Le pré-formateur Elio Di Rupo rencontrera aujourd'hui les principaux acteurs de la formation du gouvernement, à l'occasion de conversations privées, dans le but de rétablir la confiance entre la N-VA et son propre parti. Tout tend néanmoins à démontrer que personne ne croit encore réellement à un succès des négociations à sept.
En public, les sept partis ne retiennent pas leurs critiques, et c'est le fameux "chèque en blanc" qui revient le plus souvent sur le tapis. Lundi, la N-VA et le CD&V ont encore refusé, par la bouche de De Wever et de Peeters, de signer ce proverbial chèque en blanc pour le financement de Bruxelles en échange de la scission de BHV. Le CD&V et la N-VA estiment que cet argent doit être lié à la nouvelle loi de financement, de manière à garantir que celle-ci verra bien le jour. Les francophones voulaient seulement coupler une partie de l'argent supplémentaire à la loi de financement; de ce fait, les négociations ont échoué et Di Rupo a dû se rendre au Palais, où le roi a refusé sa démission. Hier, les socialistes (SP.A) et les Verts (Groen!) flamands ont clairement expliqué qu'ils n'acceptaient pas que la discussion du président de la N-VA sur les dernières négociations de la pré-formation se déroule exclusivement entre la N-VA et le PS. De Wever a affirmé qu'il soumettrait aux autres partis l'accord préalablement conclu avec le PS; il espère ainsi mettre hors jeu le CDH de Joëlle Milquet, qui adopte des positions trop dures sur Bruxelles. "Tout comme De Wever, nous ne signons pas de chèque en blanc", a déclaré la présidente du SP.A Caroline Gennez.

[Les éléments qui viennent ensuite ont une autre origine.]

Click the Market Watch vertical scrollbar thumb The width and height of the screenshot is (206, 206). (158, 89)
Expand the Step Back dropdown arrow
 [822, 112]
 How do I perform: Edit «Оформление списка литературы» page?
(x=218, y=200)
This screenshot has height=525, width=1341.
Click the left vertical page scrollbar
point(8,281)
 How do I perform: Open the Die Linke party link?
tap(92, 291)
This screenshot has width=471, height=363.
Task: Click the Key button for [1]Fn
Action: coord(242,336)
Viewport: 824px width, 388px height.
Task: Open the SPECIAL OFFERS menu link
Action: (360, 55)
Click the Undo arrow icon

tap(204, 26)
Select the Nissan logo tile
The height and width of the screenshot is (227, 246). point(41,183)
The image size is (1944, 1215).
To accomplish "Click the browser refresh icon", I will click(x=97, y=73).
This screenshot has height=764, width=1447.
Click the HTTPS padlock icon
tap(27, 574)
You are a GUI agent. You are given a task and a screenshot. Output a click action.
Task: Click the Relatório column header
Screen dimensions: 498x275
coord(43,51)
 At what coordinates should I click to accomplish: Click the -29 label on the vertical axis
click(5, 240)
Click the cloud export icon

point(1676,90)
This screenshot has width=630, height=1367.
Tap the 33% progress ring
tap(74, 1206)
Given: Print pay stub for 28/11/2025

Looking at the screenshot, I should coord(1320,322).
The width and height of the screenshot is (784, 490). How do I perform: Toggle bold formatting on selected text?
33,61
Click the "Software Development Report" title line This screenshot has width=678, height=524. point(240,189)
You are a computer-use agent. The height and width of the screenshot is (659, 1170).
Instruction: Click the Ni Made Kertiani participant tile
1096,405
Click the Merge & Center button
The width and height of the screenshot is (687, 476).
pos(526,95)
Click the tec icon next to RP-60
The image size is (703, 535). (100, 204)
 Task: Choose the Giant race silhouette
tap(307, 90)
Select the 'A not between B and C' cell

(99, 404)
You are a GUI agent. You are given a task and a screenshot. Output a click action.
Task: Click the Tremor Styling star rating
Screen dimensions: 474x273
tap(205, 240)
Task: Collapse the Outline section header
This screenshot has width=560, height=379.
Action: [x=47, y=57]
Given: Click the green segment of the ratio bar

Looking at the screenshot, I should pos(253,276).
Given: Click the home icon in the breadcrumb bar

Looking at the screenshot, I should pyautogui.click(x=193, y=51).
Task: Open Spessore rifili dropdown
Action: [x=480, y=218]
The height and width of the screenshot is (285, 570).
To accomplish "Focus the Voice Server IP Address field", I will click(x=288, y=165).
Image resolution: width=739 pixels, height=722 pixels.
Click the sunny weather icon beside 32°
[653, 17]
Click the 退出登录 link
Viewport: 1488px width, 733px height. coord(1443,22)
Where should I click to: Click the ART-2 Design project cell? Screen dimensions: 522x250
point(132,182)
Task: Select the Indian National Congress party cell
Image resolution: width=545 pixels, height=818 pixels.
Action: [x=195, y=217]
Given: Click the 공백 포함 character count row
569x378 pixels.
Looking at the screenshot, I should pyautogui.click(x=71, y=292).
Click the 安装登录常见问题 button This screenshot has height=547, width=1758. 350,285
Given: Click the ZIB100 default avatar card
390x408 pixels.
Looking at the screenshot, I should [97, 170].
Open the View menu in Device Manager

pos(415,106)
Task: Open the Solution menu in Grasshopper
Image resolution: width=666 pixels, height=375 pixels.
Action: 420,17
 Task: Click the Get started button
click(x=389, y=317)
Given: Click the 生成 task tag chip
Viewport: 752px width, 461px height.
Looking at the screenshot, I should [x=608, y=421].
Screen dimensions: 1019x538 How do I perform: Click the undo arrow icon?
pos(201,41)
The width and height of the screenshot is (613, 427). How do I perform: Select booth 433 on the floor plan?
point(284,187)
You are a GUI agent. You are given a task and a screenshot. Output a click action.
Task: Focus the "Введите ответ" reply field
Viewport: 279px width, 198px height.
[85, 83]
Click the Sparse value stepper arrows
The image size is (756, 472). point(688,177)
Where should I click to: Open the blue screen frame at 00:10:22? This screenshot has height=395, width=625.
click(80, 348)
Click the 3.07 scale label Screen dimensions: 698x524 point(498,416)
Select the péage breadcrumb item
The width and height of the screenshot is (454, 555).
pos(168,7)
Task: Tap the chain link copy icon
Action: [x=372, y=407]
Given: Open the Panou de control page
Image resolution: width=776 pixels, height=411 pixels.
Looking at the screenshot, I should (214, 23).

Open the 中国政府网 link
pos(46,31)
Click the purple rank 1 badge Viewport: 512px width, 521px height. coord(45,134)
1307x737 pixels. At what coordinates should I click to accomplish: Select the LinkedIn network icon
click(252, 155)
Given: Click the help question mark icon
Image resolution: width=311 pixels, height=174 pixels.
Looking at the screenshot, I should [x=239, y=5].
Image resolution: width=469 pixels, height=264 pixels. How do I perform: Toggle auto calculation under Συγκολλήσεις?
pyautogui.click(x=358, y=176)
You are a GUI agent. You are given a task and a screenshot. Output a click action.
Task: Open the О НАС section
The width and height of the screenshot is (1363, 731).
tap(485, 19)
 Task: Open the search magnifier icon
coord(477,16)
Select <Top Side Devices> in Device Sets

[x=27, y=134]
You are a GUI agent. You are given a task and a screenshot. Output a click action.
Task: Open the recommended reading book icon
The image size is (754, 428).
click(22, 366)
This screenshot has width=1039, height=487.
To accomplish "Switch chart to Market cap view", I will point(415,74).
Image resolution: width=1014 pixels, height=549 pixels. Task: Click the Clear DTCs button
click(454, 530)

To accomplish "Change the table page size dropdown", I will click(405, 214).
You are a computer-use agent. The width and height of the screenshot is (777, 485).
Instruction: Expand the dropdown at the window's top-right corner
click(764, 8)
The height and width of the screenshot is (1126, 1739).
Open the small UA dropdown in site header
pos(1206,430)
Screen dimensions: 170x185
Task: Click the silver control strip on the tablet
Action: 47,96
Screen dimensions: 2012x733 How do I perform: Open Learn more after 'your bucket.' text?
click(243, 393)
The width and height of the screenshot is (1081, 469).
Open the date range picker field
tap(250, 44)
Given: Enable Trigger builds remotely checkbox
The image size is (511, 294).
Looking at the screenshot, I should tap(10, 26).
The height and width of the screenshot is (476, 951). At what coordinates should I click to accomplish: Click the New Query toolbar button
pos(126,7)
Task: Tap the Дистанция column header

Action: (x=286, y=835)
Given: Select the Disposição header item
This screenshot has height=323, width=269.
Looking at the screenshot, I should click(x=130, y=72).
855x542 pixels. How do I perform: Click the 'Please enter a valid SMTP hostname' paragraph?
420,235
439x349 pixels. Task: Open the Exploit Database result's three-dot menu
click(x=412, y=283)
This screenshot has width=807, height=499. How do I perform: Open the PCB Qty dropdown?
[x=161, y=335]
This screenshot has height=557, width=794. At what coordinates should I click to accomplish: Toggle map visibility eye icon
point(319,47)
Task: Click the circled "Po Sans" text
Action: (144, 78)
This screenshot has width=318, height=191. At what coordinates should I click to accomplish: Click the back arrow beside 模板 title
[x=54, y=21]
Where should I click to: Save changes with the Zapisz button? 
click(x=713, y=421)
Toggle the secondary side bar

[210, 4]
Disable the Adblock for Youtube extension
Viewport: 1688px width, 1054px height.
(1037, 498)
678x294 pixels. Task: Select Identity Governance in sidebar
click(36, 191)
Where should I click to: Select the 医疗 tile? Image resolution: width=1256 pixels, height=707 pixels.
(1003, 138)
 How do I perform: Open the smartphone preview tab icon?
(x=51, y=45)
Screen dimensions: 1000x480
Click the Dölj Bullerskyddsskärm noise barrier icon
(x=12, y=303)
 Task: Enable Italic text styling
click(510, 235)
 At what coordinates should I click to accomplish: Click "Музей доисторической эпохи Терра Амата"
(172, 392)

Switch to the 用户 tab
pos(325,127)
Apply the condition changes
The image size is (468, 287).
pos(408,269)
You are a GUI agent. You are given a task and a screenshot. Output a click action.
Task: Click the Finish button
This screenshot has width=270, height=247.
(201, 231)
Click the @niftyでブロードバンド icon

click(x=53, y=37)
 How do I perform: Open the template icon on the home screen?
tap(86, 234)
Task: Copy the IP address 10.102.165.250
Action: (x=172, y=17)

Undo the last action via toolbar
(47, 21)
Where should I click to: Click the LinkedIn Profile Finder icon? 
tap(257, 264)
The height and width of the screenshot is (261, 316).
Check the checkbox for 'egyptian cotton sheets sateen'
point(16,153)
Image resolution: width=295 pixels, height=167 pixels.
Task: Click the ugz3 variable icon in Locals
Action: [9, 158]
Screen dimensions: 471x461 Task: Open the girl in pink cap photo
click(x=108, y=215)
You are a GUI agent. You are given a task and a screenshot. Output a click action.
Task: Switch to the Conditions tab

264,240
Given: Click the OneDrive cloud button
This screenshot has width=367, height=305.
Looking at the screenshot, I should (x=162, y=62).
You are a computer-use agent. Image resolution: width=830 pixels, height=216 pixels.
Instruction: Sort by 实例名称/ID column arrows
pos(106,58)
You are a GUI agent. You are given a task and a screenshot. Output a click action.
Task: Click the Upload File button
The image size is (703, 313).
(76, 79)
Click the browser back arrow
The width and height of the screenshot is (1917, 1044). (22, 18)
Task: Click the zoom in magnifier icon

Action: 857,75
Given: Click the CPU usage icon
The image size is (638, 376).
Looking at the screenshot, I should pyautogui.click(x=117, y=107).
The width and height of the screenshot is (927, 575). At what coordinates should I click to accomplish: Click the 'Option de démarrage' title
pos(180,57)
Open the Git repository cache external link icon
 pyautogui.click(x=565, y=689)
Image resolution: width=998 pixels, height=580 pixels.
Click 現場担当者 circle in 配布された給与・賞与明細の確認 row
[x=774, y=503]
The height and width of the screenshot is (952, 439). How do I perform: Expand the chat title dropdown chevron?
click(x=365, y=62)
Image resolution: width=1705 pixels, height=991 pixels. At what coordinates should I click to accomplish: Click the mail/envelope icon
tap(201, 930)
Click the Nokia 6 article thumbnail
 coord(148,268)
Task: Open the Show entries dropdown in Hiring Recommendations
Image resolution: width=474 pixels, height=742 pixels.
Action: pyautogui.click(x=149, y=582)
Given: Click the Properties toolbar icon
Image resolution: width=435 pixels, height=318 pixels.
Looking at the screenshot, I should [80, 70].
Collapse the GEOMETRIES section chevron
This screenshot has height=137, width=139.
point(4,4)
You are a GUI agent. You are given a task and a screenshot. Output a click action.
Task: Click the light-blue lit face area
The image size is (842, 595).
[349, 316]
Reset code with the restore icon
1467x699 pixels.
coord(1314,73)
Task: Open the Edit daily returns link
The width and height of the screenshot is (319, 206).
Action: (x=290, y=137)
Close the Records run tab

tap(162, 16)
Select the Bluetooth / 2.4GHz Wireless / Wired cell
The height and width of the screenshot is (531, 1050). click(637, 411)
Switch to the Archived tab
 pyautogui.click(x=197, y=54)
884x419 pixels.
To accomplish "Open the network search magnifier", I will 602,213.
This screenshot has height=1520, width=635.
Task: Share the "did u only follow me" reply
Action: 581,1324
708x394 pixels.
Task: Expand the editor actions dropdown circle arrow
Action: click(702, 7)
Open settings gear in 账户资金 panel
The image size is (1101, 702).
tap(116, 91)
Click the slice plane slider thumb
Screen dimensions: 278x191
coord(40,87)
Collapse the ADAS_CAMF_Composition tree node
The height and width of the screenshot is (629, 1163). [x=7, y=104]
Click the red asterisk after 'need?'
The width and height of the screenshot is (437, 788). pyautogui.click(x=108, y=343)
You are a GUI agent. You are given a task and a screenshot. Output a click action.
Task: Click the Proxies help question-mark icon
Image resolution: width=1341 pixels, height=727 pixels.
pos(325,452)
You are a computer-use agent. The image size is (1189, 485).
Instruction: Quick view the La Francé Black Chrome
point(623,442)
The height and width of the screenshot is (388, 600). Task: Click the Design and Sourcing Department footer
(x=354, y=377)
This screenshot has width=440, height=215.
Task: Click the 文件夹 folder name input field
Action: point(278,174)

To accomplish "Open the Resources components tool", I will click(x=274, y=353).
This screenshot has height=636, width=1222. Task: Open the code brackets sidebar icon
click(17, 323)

En organisant des contacts bilatéraux, Di Rupo répond partiellement à la demande de De Wever. Mais il ne s'agit pas de véritables négociations, car dès lundi, le président du PS a rejeté expressément la proposition de De Wever visant à régler la situation entre PS et N-VA. Dans les cercles du PS, on entend dire que cette offre démontre principalement l'absence de respect de De Wever envers les cinq autres présidents de parti.
Le PS s'est aussi irrité de voir Peeters et De Wever supputer sur des carences dans la méthode de Di Rupo, qui ne couche aucun élément des accords sur papier, mais en précisant toutefois que pour lui, ce n'est pas rédhibitoire. Le CD&V estime important de rétablir la communication entre la N-VA et le PS, et déplore la communication quelque peu abrupte des autres présidents car, selon le parti; "cela ne fait pas avancer les choses".